We went out to many restaurants back then, but my father cooked at home a lot as well. I remember him going through a soufflé phase, when he would make the fluffy desserts every night, beating the eggs with a whisk furiously, and then pulling them at full height from the oven with a triumphant expression my mother and I otherwise almost never got to see.

The chef paintings stopped in 1978 when we moved to New Jersey and he landed the job at Resorts. Those were dismal times, with my mother—isolated, depressed—in even worse shape than my father. His closed-off sadness became even more airtight in 1982, when he came home from work one night to find my mother overdosed on Dilaudid, a potent prescription narcotic. I woke up; he told me to go back to sleep. I did. But when I got up in the morning, she was dead. We didn't talk about it.

We talked about food. For the next few days we talked animatedly about why some potato skins weren't crispy enough (they had too much potato still on them) and why Katz's pastrami was so great (it had to do with hand slicing). We began to eat more too. I remember cooking steaks on our porch, wood-fired New York strips on a little hibachi, served up with buttered onion rolls. Afterward, we sat quietly in that nowhere, and then he said, sheepishly, “Maybe we should get some ribs from the Chinese place.” Why not?

His mood eventually stabilized, but there remained a certain wry, morose quality to his eating. The summer I was 16, I manned the grill at Pizza Haven on the boardwalk. One day my father wandered up after a show at Resorts, dressed in black pants and a black long-sleeved shirt, his stage tech garb, killing time before heading to the Burgundy. I made him a double cheesesteak with pizza mozzarella melted into the vinegar peppers. He ate it absentmindedly, then stood around, trying to figure out what to do next. “Maybe I should have a sausage sandwich,” he said, in a glum, half-questioning way. I wanted to cry, but I did make him a sausage sandwich, and he did like it.

I tried to make him happy, bringing him little surprises: mail-order Katz's salami, some Cantonese roast duck.

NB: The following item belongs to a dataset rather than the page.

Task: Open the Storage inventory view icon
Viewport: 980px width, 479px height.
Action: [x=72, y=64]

His story isn't wholly a depressing one. In the early '90s he quit drinking and took up with someone who truly understood and loved him—someone who had known him most of his life. They began to spend a lot of time in New York. He had discovered Jean-Georges Vongerichten when the French chef was still at the Lafayette Restaurant at the Drake Hotel. And when he opened JoJo on the Upper East Side in 1991, my father became such a loyalist that the chef would try things out on him. One Christmas, Vongerichten even presented him with a foie gras terrine, a mark of special favor. My father was astonished by the chef's conviction as an artist, and I think it reawakened something in him. (“Who else would have come up with white pepper ice cream?” he'd ask me, rhetorically, over and over again.) He became aware of his torpor; he felt guilty about it, and was moved to start a second series of chefs, many of whom looked suspiciously like Jean-Georges.

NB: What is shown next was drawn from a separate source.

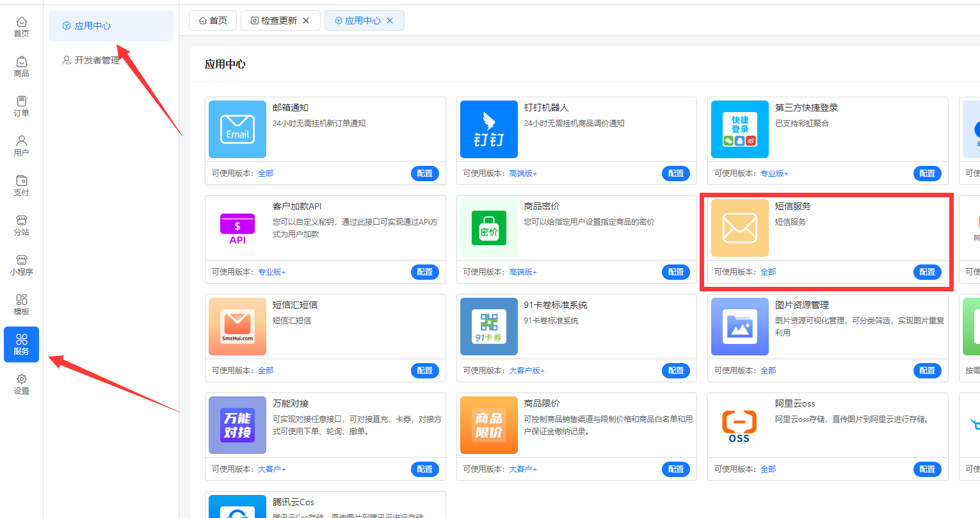Select 应用中心 in the left submenu
980x518 pixels.
point(93,26)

When the chef's big luxe restaurant in the Trump Tower received a four-star review in the New York Times from Ruth Reichl in 1997, my father had it silk-screened onto shower curtains, which he then painted over in a Warholian manner, the only time I ever saw him depart from his figurative, emotional style. I think he was grateful that the chef had made him so happy in the only way he allowed himself to be happy, and helped him, in some small way, to start painting again. Nobody saw or cared about the paintings, then as before; but he opened up a little in middle age and would occasionally say revealing things in his own sardonic way, like “I beat three major addictions in my life, but I can't stop buying cheap shoes.” He would mock his own dark cast of mind, saying his motto was “Let them get you down.” But when he said it I knew it was no longer completely true, and that made me feel good. David Ozersky died in 1998 at 58 from a cancer that had been diagnosed four days earlier. He never saw it coming. He thought he had a backache. He was going to chiropractors. When I got back from the hospital—on Father's Day, no less—there were still some leftover pork chops in the refrigerator from the Malaysian restaurant Penang on the Upper West Side, which, it turned out, had been his last meal. I finished them, of course; there was never any chance I wouldn't."